Меня выручает сосед справа, Виктор:

— Кому она там нужна? Она только в газетах такая красивая да молодая! А Брежневу девочек приводят! Комсомолок!

— Слушай, — говорю я тому, кто спрашивал, — ты вот болтаешь от нечего делать что тебе в башку взбредет, а когда тебя возьмут за жопу, то будешь валить на любого, лишь бы самому отвертеться!

— А у меня образования всего лишь десять классов! Сейчас за болтовню сажают только с высшим образованием! — И это с полной убежденностью, что так оно и есть на самом деле.

Доказывать и рассказывать, что посадить могут любого, независимо от образования? Что я сидел с такими, у кого образование пять-шесть классов и кто угодил в политлагерь по 70-й статье за анекдоты? Вот как раз и будет с моей стороны агитация, пропаганда, клевета, измышления — весь букет хоть на 190-1, хоть и на 70-ю.

Если учесть, что уголовный лагерь живет по принципу: «умри ты сегодня, а я завтра», — то в такой атмосфере сфабриковать обвинение по статье 190-1 оперу ничего не стоит. Всегда он может подобрать нескольких провокаторов, которые, кто за посылку, кто за свидание или досрочное освобождение, дадут любые показания на кого угодно. Главное, из-за безответственного трепа почти каждый зэк у кума на крючке, каждого есть чем шантажировать. Это было проделано Антоновым при фабрикации моего обвинения, о чем мне позже скажут сами зэки.

Липовое мое дело, состряпанное Антоновым, оказывается непробиваемым: масса «свидетельских» показаний — «Марченко неоднократно говорил», «всегда клеветал», «я сам слышал», а других доказательств не требуется. Статья 190-1, предусматривающая как письменные, так и устные «измышления», позволяет судить за слово, за звук, не оставивший материального следа. Так что, друг, если двое говорят, что ты пьян, иди и ложись спать!

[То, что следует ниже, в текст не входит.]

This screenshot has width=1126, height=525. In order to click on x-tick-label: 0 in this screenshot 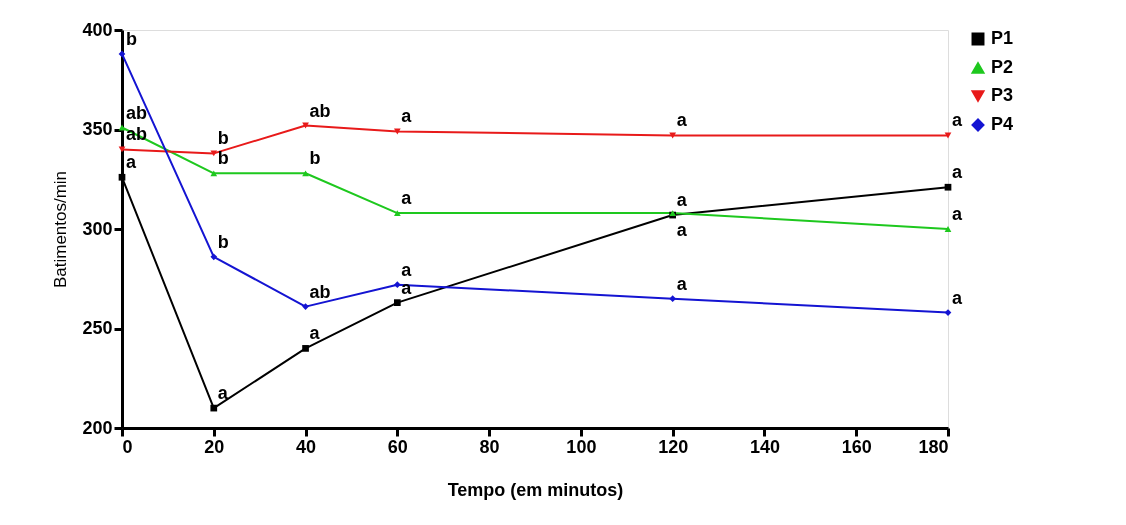, I will do `click(128, 446)`.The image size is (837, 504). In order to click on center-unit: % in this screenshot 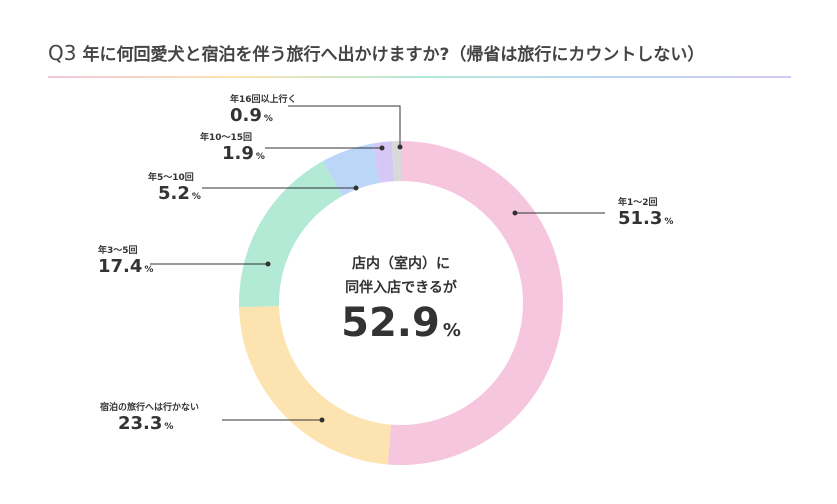, I will do `click(452, 330)`.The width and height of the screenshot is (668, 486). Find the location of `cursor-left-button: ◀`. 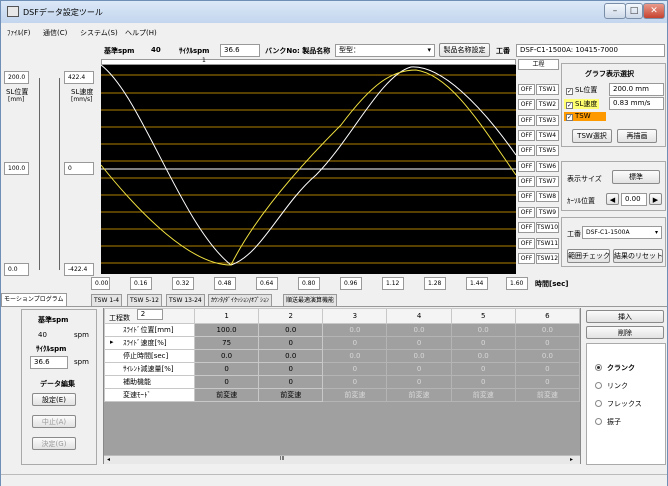

cursor-left-button: ◀ is located at coordinates (612, 199).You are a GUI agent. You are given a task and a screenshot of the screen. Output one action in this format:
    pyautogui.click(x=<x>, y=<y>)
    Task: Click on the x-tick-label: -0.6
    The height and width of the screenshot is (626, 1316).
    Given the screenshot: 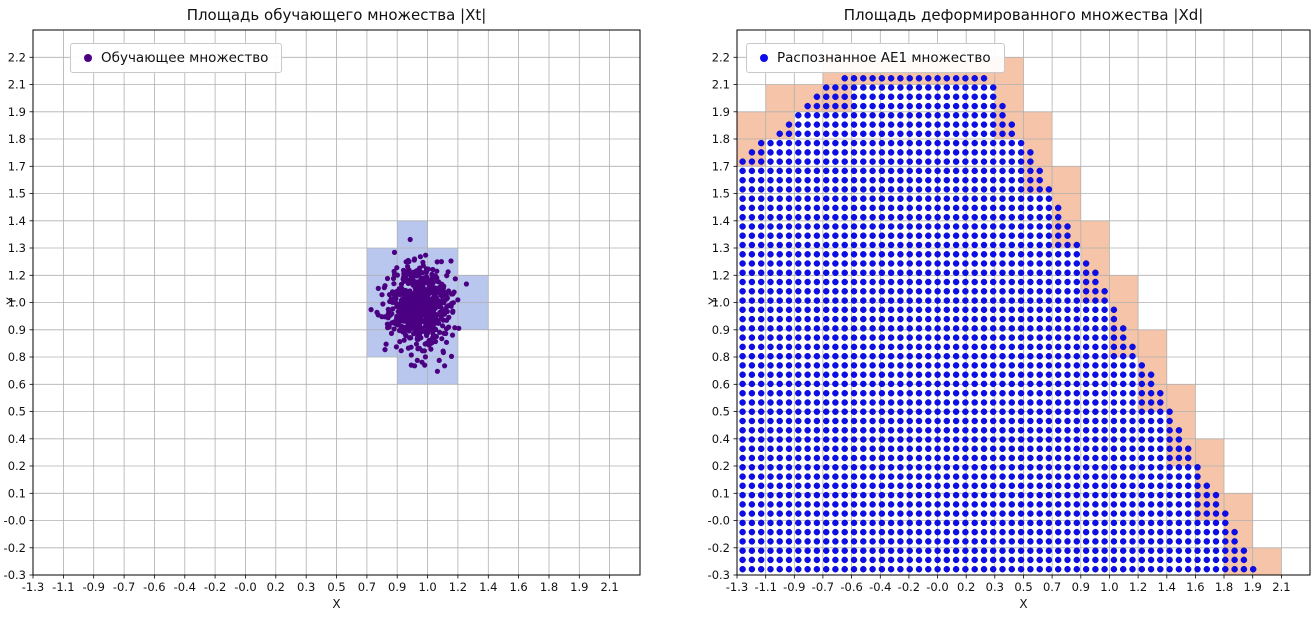 What is the action you would take?
    pyautogui.click(x=851, y=587)
    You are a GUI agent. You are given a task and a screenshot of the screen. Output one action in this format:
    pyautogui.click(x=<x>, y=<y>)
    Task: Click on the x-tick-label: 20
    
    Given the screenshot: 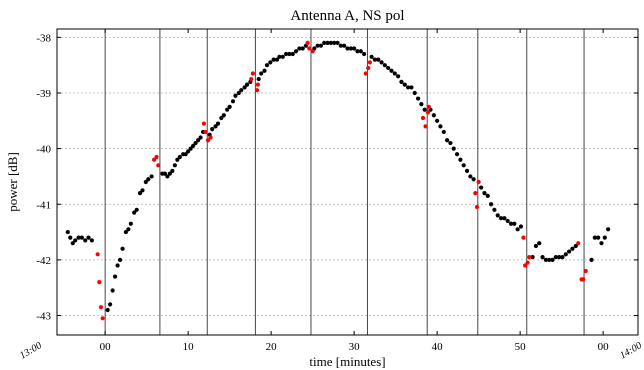 What is the action you would take?
    pyautogui.click(x=272, y=347)
    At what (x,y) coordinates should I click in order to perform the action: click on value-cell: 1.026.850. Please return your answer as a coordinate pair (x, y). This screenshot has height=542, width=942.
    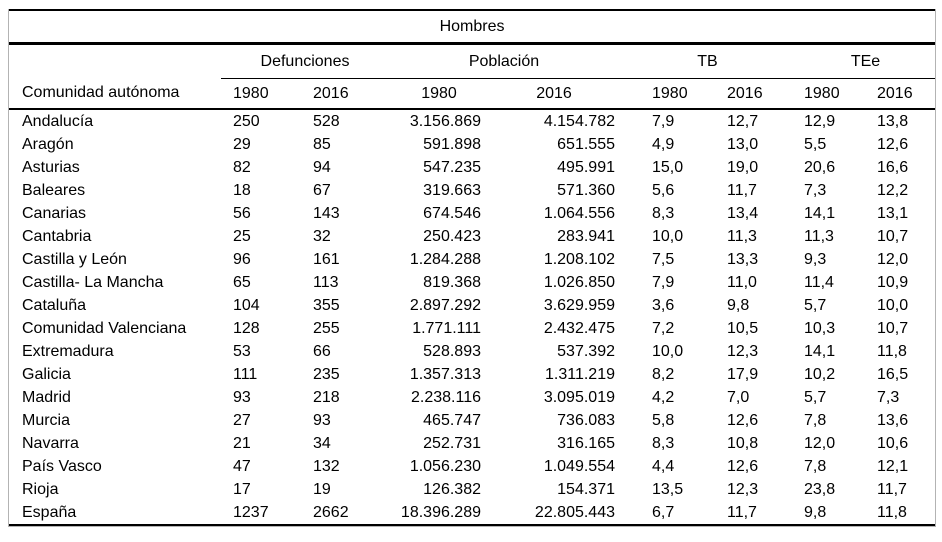
    Looking at the image, I should click on (579, 282).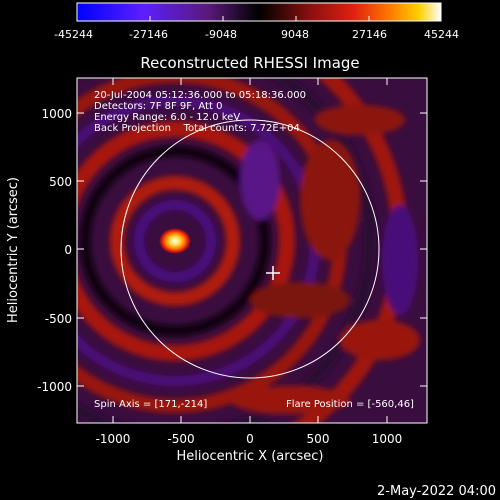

Конечно, при низком уровне общей и юридической культуры Антонова и его свидетелей (какое там низкий — нулевой! со знаком «минус»!) в деле повсюду торчат ослиные уши, и Камаев мог бы их заметить. Свидетельские показания не стыкуются между собой, то есть не подкрепляют друг друга. Один свидетель показывает, что Марченко такого-то числа января месяца говорил то-то и то-то, а другой сообщает о другом высказывании и уже в другое время. И как они помнят в мае, какого числа и что именно сказал я в январе? Большинство показаний носит общий оценочный характер: «клеветал», «измышлял», «порочил». А те, которые содержат конкретный «материал», поневоле вызывают у меня смех. Вот показания: «Марченко утверждал, что Пастернак в „Докторе Живаго" правильно изобразил советских женщин, что у них ноги кривые и чулки перекручены». Мозги перекручены у этого парня или у Антонова, который, наверное, ему диктовал. Ни с кем в лагере я не говорил ни о Пастернаке, ни о Синявском, тем более не повторял газетную чушь. А свидетеля этого я помню: недавно он с пеной у рта доказывал соседу, что в Соединенных Штатах язык американский, а английский — это в Англии, и дураку ясно.